Exercise description: Scan the data. Collect each line that contains the word "computer".

++++++

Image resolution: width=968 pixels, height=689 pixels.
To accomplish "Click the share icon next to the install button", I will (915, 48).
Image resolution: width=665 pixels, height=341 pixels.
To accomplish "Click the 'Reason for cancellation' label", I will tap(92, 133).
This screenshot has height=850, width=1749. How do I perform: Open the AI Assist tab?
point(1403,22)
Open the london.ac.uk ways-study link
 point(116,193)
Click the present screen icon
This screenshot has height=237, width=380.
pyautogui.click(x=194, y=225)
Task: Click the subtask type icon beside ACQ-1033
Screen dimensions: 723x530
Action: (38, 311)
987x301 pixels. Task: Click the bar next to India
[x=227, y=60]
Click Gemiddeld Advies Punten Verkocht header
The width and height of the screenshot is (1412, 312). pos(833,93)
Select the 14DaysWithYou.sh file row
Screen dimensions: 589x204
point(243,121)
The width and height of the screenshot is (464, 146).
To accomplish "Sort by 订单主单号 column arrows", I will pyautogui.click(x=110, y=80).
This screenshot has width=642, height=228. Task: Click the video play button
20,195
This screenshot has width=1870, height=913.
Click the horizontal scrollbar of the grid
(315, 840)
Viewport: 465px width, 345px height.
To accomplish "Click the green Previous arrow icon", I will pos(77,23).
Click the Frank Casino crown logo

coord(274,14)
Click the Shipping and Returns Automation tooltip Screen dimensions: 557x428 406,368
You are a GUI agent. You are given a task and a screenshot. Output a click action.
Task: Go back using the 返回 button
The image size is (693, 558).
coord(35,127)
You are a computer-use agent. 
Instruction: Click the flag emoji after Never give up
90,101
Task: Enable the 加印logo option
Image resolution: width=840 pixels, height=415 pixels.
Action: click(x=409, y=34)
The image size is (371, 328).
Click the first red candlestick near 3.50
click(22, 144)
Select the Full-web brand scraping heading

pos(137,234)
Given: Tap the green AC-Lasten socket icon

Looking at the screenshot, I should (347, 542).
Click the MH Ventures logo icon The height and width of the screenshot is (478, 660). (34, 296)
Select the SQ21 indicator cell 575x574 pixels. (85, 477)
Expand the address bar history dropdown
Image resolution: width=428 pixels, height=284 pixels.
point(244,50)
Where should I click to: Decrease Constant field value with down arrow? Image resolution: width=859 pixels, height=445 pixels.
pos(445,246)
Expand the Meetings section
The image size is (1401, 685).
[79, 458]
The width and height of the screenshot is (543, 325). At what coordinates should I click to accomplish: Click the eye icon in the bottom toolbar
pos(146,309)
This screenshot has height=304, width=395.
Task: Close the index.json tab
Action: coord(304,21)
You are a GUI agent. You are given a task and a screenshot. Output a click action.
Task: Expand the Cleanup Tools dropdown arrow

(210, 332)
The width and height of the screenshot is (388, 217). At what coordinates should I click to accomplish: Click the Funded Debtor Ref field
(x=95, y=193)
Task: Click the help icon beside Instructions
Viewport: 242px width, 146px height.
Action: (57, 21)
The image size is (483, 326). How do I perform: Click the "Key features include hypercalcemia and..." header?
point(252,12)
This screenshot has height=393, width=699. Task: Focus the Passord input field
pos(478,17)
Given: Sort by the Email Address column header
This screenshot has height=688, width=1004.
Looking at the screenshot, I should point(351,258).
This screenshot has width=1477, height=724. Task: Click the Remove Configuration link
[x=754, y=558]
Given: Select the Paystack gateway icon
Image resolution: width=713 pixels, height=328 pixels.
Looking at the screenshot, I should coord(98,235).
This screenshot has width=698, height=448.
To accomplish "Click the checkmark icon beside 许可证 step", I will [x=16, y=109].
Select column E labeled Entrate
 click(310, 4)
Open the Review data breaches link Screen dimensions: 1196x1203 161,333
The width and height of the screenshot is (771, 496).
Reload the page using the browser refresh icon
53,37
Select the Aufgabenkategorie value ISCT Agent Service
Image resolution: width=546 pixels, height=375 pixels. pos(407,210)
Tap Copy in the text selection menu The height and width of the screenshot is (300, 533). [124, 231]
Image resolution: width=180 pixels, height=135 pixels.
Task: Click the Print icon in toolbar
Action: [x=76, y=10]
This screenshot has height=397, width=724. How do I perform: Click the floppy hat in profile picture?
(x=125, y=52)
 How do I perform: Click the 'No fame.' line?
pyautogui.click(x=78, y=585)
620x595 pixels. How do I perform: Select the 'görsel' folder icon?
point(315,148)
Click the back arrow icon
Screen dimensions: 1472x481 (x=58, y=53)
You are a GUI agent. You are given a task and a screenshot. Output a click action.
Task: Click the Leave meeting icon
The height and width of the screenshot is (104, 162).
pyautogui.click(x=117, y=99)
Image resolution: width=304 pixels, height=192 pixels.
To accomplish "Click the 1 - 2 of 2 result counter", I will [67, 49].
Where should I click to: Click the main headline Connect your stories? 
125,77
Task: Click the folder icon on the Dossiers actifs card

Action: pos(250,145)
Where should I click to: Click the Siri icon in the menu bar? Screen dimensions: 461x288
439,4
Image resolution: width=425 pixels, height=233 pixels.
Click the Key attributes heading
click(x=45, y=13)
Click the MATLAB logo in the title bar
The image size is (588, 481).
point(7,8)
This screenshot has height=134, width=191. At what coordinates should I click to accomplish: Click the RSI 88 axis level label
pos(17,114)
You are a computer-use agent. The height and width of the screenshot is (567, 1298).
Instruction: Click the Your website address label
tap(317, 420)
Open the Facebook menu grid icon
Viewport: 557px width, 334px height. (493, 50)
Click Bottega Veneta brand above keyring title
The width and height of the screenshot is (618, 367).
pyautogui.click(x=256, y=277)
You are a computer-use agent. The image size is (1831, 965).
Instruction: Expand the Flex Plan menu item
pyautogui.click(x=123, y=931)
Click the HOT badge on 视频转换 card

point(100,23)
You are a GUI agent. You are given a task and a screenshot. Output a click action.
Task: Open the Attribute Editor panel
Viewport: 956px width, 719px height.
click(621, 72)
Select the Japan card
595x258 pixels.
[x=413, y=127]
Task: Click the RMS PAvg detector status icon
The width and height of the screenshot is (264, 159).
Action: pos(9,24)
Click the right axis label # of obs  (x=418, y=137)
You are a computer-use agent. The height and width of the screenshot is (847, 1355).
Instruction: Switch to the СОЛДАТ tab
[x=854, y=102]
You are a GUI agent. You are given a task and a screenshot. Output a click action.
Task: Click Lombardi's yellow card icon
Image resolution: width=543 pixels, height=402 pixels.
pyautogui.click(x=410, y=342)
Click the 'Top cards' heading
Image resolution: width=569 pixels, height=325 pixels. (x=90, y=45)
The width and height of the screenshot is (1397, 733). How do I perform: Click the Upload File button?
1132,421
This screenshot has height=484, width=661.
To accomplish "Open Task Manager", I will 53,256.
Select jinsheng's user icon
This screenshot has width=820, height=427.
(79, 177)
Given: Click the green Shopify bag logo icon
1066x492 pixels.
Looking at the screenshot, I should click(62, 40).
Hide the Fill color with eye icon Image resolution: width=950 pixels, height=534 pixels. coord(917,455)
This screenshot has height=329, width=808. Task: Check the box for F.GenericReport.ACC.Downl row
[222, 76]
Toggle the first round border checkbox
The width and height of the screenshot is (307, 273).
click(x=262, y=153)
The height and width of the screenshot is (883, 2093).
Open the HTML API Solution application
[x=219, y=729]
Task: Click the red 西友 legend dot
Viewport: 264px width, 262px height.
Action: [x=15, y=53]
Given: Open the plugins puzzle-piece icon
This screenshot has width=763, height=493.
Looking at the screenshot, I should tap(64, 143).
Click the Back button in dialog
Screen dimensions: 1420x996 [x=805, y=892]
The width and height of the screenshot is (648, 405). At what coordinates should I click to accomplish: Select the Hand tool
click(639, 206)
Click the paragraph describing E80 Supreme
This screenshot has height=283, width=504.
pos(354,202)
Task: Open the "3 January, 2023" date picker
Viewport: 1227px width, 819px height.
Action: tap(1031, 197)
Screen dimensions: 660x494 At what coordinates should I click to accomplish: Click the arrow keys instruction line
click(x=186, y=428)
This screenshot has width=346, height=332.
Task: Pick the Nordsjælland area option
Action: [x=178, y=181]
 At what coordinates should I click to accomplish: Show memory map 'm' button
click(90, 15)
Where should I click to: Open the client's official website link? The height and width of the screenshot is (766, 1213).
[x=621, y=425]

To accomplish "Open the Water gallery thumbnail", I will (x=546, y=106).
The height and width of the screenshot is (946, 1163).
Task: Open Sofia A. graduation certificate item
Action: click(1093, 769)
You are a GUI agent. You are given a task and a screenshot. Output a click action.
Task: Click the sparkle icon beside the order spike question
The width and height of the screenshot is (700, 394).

++++++

Solution for this problem:
You are a computer-use agent. 
You are a computer-use agent. The height and width of the screenshot is (567, 1298).
You are a computer-use agent. The image size is (1831, 965).
You are a computer-use agent. The height and width of the screenshot is (847, 1355).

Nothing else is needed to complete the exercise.